# YaRN (Yet another RoPE extensioN)

## Introduction

[YaRN(Yet another RoPE extensioN method)](https://arxiv.org/abs/2309.00071) is a compute-efficient way to extend the context window of RoPE-based models. 

### Background

RoPE injects position information through rotation, which lets the model learn position without addtional parameters while preserving vector norms. However, RoPE has a fundamental limitation: models can only handle sequences no longer than they have seen during training. 

RoPE encodes position through frequency($\phi_m(p)$)-dependent rotations, where:
$$
\phi_m(p) = p \cdot \theta_m \quad \text{where} \quad \theta_m = B^{\frac{-2m}{d_{head}}}
$$ 
When position $p$ exceeds the longest sequence in training, model encounters position patterns that it hasn't learned and this could hurt inference performance.

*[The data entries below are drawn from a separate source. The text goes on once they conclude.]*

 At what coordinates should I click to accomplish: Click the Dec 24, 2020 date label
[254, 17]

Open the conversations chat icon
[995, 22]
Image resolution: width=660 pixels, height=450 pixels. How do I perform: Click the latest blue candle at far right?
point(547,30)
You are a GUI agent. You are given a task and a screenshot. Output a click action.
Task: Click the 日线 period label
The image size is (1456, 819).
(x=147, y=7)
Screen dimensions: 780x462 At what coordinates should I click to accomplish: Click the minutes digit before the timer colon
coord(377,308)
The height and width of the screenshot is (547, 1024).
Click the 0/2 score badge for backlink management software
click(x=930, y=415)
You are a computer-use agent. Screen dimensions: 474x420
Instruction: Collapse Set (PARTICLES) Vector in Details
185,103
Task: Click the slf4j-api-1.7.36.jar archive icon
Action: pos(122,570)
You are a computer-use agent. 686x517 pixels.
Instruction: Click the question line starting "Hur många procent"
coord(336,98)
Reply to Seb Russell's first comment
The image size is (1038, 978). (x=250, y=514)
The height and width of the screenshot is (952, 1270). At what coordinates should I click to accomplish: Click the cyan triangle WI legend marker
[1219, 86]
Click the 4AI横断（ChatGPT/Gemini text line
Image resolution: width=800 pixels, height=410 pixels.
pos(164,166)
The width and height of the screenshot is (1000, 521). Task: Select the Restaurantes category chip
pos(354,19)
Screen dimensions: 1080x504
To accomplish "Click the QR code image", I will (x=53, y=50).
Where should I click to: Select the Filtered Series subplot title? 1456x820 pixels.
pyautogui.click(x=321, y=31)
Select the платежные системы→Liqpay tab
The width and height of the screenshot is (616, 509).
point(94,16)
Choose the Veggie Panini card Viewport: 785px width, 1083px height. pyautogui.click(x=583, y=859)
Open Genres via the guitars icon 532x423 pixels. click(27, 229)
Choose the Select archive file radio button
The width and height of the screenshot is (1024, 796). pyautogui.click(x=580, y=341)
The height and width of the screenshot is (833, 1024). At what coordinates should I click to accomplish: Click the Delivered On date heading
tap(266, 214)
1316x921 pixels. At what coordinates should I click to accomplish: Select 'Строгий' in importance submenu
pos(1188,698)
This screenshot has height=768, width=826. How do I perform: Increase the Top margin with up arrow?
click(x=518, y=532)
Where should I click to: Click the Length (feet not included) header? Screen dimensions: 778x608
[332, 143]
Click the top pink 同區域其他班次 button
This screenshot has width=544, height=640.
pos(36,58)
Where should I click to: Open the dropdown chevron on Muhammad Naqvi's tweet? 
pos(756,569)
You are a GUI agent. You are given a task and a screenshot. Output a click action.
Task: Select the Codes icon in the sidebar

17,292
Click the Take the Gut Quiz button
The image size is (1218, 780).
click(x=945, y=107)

RoPE's frequency design is inherently multi-scale. Across the whole embedding dimensions:
- **High frequencie**s (low dimension $m$): capture fine-grained positional relationships, allowing the model to learn *local attention patterns*
- **Low frequencies** (high dimension $m$): capture coarse-grained positional relationships, allowing the model to learn *global attention patterns*

For each token, RoPE encodes its position information with rotation frequencies of all embedding dimensions. This naturally becomes a multi-scale position signature and the model learns to use different attention heads to focus on different frequecny ranges - some become specialized in local relationships, others in global relationships. On the flip side, this makes naive position scaling to account for unseen context length very difficult for RoPE.

### Previous Scaling Attempts

#### Linear Interpolation (Position Interpolation)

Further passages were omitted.